Edwards v. Bates County

163 U.S. 269 | SCOTUS | 1896

163 U.S. 269 (1896)

EDWARDS
v.
BATES COUNTY.

No. 259.

Supreme Court of United States.

Submitted April 29, 1896.
Decided May 18, 1896.
ERROR TO THE CIRCUIT COURT OF THE UNITED STATES FOR THE WESTERN DISTRICT OF MISSOURI.

*270 Mr. T.K. Skinker for plaintiff in error.

No appearance for defendant in error.

*271 MR. JUSTICE WHITE, after stating the case, delivered the opinion of the court.

We are solely concerned in this case in determining whether or not the Circuit Court possessed jurisdiction over the claim asserted in the petition. Act of March 3, 1891, c. 517, § 5.

From the facts heretofore detailed the following questions arise:

First. Should the Circuit Court have taken into consideration, for the purpose of ascertaining the adequacy of the jurisdictional amount, the claim of plaintiff upon the interest coupons attached to the two one thousand dollar bonds?
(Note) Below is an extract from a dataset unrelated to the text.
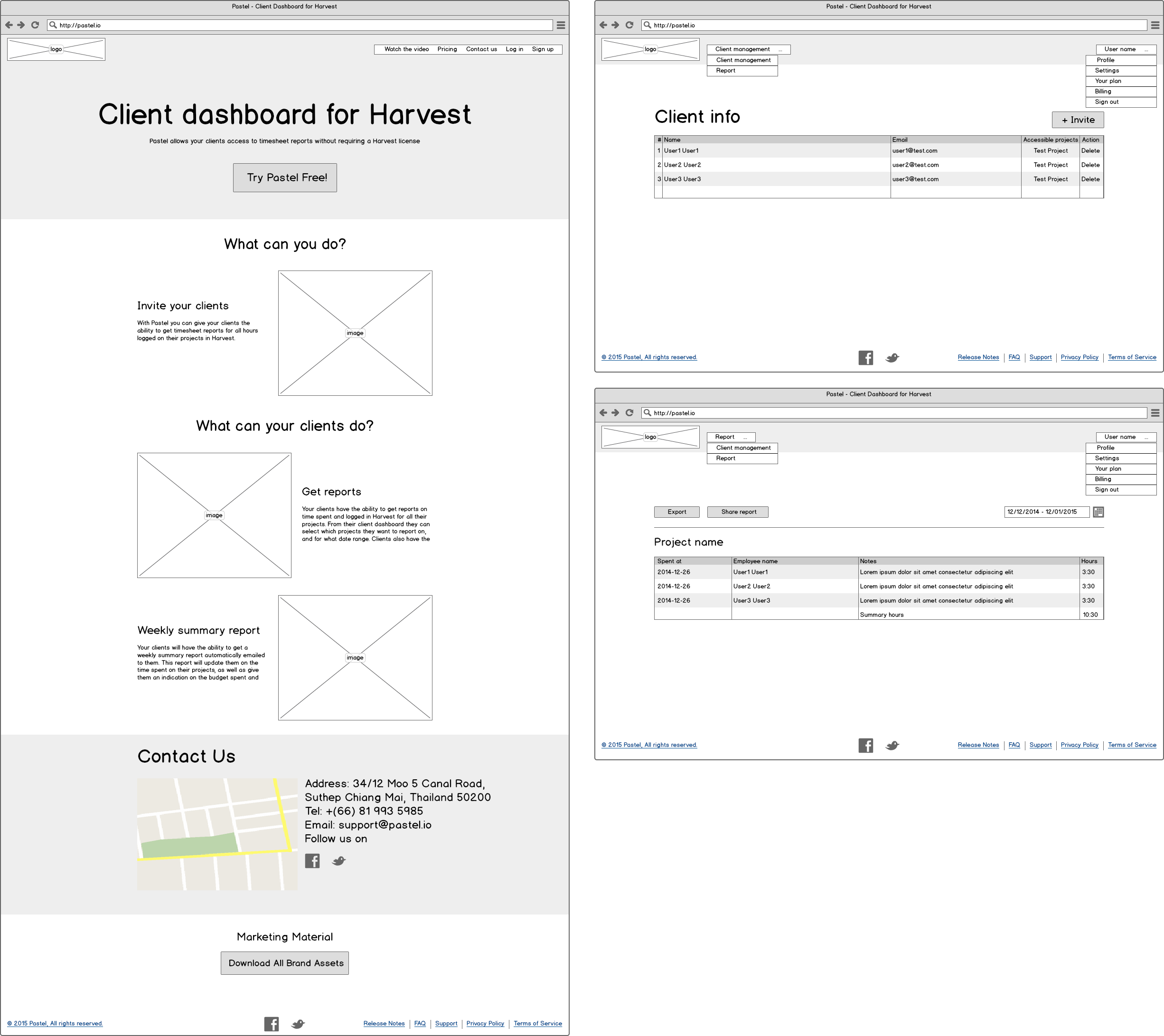Click the Facebook icon on contact section
The image size is (1164, 1036).
pyautogui.click(x=312, y=861)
Second. Did the court rightly hold that the amount of the claim upon the funding bonds was not an item "in dispute" between the parties, and therefore not proper to be taken into account in determining whether the court possessed jurisdiction?

As to the first point. By the act of Congress of March 3, 1887, c. 373, as amended August 13, 1888, c. 866, 25 Stat. 434, original jurisdiction was conferred upon Circuit Courts of the United States, "concurrent with the courts of the several States, of all suits of a civil nature at common law or in equity, ... in which there shall be a controversy between citizens of different States in which the matter in dispute exceeds, exclusive of interest and costs, the sum or value of two thousand dollars."

It is contended that an indebtedness for the face amount of coupons is an indebtedness for "interest" within the meaning of the statute.

The nature of a coupon was thus defined in Aurora v. West, 7 Wall. 82, where this court said (p. 105):

"Coupons are written contracts for the payment of a definite sum of money, on a given day, and being drawn and executed in a form and mode for the very purpose that they may be separated from the bonds, it is held that they are negotiable, and that a suit may be maintained on them without the necessity of producing the bonds to which they were attached."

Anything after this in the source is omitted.